(Extracted data entries)
══════════════════════════════
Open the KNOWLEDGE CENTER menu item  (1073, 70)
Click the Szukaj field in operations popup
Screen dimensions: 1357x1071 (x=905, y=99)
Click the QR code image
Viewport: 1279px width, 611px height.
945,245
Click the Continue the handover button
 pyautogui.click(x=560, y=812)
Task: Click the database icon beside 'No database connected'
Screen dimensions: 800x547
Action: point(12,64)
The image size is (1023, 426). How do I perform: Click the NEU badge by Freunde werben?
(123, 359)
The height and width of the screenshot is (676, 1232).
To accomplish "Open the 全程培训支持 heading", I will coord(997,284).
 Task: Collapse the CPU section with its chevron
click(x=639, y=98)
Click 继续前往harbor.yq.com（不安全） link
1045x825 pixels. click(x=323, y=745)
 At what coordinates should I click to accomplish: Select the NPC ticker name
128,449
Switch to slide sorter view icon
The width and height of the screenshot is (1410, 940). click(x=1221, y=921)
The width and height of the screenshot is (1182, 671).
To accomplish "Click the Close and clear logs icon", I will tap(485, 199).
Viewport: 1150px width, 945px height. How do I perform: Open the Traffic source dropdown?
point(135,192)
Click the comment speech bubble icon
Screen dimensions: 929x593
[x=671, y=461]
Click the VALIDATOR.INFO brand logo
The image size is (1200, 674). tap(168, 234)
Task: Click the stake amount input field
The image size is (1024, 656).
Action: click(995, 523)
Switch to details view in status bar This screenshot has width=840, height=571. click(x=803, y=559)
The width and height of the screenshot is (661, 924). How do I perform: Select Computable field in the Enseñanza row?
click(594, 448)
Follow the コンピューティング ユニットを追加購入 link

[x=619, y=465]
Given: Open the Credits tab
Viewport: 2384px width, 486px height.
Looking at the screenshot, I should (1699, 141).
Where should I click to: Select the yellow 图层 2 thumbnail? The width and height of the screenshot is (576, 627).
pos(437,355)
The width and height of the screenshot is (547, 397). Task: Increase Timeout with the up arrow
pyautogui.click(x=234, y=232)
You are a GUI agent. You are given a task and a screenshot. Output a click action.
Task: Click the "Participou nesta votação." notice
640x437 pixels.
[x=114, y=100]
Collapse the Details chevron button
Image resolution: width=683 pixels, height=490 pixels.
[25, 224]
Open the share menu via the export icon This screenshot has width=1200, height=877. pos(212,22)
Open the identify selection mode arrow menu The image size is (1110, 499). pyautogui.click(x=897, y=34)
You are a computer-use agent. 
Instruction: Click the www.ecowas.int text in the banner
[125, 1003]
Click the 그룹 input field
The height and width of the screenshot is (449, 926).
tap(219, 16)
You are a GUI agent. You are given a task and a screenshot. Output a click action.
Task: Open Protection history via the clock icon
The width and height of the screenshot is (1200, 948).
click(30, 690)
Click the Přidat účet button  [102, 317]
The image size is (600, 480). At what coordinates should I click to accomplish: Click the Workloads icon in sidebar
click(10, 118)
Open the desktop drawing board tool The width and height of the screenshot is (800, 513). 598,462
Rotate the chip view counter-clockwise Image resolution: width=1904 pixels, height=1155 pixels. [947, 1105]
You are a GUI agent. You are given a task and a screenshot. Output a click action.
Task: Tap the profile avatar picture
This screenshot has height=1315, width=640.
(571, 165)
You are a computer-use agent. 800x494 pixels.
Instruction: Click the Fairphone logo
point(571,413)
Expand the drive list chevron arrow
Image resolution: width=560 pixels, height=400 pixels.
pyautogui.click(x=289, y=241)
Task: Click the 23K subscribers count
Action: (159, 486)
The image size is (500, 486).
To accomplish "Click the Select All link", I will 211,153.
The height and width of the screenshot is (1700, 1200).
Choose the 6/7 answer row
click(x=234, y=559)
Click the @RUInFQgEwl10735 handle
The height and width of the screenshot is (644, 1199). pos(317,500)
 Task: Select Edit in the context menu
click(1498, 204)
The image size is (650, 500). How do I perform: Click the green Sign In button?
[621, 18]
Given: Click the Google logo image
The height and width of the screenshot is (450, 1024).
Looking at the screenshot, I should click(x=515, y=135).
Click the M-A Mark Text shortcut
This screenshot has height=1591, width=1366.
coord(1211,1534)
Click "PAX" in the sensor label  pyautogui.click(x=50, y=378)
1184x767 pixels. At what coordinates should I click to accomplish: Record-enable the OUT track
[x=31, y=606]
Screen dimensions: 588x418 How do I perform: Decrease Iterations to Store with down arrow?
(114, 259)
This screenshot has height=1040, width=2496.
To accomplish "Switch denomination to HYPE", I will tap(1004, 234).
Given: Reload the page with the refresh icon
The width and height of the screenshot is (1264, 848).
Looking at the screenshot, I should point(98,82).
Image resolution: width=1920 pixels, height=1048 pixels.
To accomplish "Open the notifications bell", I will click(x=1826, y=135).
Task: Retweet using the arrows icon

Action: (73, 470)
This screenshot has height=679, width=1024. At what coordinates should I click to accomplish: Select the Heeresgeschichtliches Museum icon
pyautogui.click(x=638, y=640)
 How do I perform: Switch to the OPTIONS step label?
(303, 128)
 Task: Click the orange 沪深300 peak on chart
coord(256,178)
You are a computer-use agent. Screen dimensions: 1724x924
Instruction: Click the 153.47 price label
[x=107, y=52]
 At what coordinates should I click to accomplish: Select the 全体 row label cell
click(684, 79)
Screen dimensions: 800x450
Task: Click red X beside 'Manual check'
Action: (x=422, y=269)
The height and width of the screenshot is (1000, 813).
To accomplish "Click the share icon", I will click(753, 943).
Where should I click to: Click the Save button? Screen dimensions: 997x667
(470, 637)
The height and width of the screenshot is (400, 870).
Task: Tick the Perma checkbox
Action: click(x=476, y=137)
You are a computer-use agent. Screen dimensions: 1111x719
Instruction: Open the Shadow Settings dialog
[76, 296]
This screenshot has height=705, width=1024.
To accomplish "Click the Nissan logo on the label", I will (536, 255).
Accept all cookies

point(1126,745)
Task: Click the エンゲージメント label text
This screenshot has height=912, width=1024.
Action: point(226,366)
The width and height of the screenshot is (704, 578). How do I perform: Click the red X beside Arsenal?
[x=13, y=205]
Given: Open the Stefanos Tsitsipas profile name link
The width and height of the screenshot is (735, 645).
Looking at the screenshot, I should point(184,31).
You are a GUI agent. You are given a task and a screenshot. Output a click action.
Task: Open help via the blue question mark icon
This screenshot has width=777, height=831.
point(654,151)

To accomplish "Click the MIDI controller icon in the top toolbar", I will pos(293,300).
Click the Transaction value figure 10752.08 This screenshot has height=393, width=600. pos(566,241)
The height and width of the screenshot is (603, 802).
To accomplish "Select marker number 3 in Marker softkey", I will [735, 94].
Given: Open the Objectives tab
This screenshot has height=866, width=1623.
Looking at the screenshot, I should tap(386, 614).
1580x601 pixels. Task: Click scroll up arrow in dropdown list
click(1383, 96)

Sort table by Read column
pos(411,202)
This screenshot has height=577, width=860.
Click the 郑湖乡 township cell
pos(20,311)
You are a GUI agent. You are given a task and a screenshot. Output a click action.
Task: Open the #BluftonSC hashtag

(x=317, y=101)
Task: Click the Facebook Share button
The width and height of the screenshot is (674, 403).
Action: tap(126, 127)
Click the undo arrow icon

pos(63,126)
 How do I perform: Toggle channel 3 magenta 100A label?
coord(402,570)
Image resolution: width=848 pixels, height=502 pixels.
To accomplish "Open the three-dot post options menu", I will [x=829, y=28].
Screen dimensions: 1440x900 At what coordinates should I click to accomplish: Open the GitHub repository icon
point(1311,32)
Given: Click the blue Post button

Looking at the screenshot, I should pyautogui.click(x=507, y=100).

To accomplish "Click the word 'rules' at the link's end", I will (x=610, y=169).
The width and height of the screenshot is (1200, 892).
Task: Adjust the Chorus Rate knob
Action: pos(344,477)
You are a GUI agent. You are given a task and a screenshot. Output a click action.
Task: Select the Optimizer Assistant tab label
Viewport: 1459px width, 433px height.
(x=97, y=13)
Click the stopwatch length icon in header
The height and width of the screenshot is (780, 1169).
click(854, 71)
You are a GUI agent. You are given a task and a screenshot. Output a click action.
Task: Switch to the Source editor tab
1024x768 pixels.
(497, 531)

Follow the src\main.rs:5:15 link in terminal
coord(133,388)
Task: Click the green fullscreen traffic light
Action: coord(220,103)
══════════════════════════════
__Required action__
State how many lines of the entries above include the string "input". The reply is that number alone.

__Result__
2